Yeah, a couple of people mentioned that to me and I just thought that was a beautiful way to look at it and a hopeful way to feel like people could find something relatable in that, something that resonated for them.
You’re no stranger to complicated onscreen families from roles in films like August: Osage County and Black Mass. Is that part of what drew you to this role and Lori’s story?
I thought Brad Ingelsby, the writer, just did such a beautiful job of drawing these fleshed-out flawed human beings. Starting with those characters and then writing the crime into that, he did that in such an interesting way. For me, I grew up outside of Boston, and so I can relate to the sort of suburb of the city vibe in the Northeast. The toughness, the hardworking [people], loyalty, pride, and importance of family within communities like that felt like an exciting thing to explore.
Then of course working with Kate was really an exciting prospect because I’ve been an admirer of hers for so long and friends with her for a long time, so it felt like such a beautiful way to tie those two things together in this relationship that Lori and Mare have.
You two share a range of scenes from quieter friend moments to some of the finale’s most tense situations. Which kind of conversation is easier to tackle? The casual or emotional moments?
I think the whole is exciting. Getting to do both within one character and one show, because that feels like a real person. They’re not all hysterical moments. There’s a lot of mundane in the day-to-day. So much about acting I find, there’s nothing that you can count on. You can do your work, but for me it is unpredictable. I can’t guarantee anything, because I feel like if you can guarantee something, then it’s not alive.
You don’t know what’s happening on the day, you don’t know what the other actor’s giving you, you can’t have it planned out before you show up. So, I would say sometimes those dramatic scenes can feel scarier because of their high-stakes nature. The storytelling depends on delivering those moments in a meaningful way. A scene that feels quiet, but [was] one of the hard scenes for me in this show is receiving the news that Erin has been killed on the phone, and then telling that to John. Those are actually fairly quiet scenes, but it’s what the story kicks off from. A girl has been murdered, so what does it feel like? What does it look like to receive that information? It’s hard.
Did filming during the pandemic add to the emotional toll of these scenes for you?
I expect it did for everybody in different ways, not being able to put the character and their experiences down, extending that time of living in the grief of these individual stories. But for me, the bulk of my heavy work was pre-pandemic. So not necessarily for those particular scenes, but just in terms of actually how I feel about it now, I think it went deeper just having to hold onto it for so long in the midst of what we’ve all lived through in the last 18 months.

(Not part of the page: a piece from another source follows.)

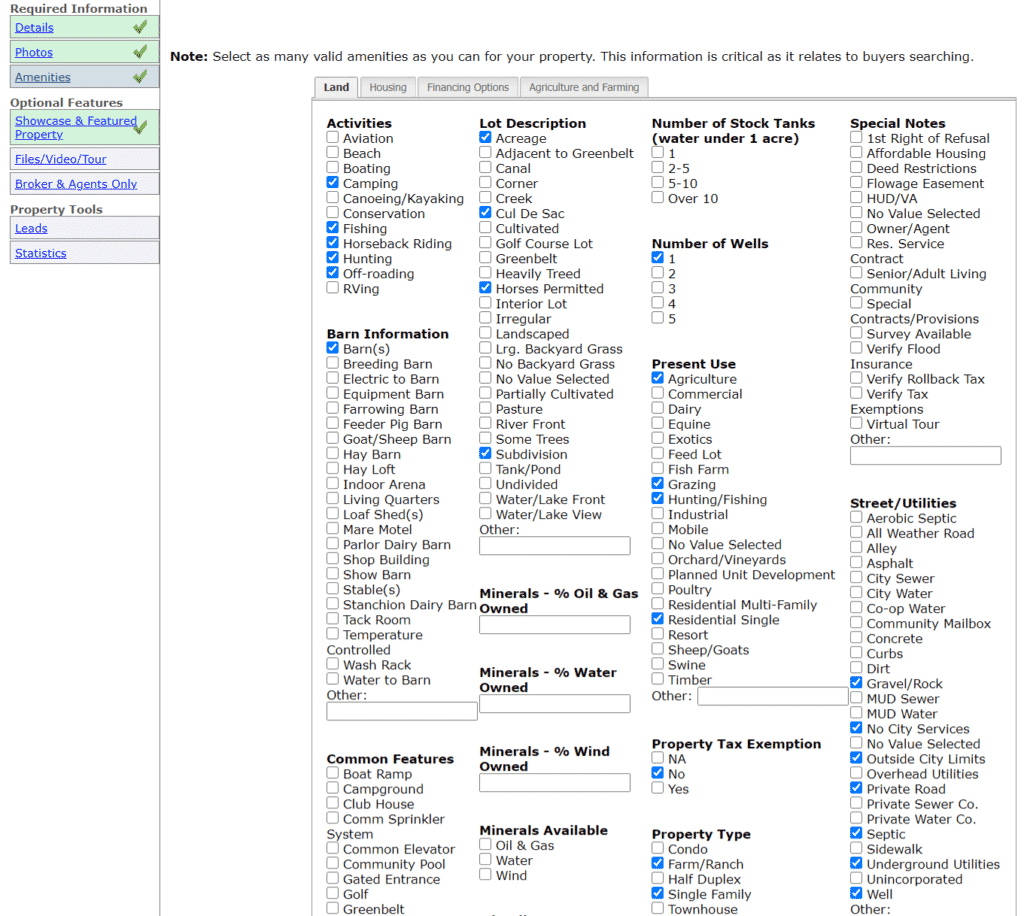
Task: Open the Statistics link
Action: click(41, 254)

Not to send you back to a heavy place, but there have been rumblings about Mare returning for a second season. Should they bring the show back, is that something you’d be interested in doing, or do you feel like Lori’s story is over at this point?
I would be very curious and excited to see what Brad would come up with for Lori. I trust him implicitly, in terms of I don’t think that he wants to tell the story just for the sake of continuing the show. I think it would only be if he felt like there were stories there that he wanted to explore. So, I trust him as far as that goes and would be really curious to see what’s next for Lori.
Yeah, it would be nice to see what’s next, but I could only imagine what would be in store for her.
Can’t we just stick her on a beach in Hawaii? I mean, is that so hard? [Laughs].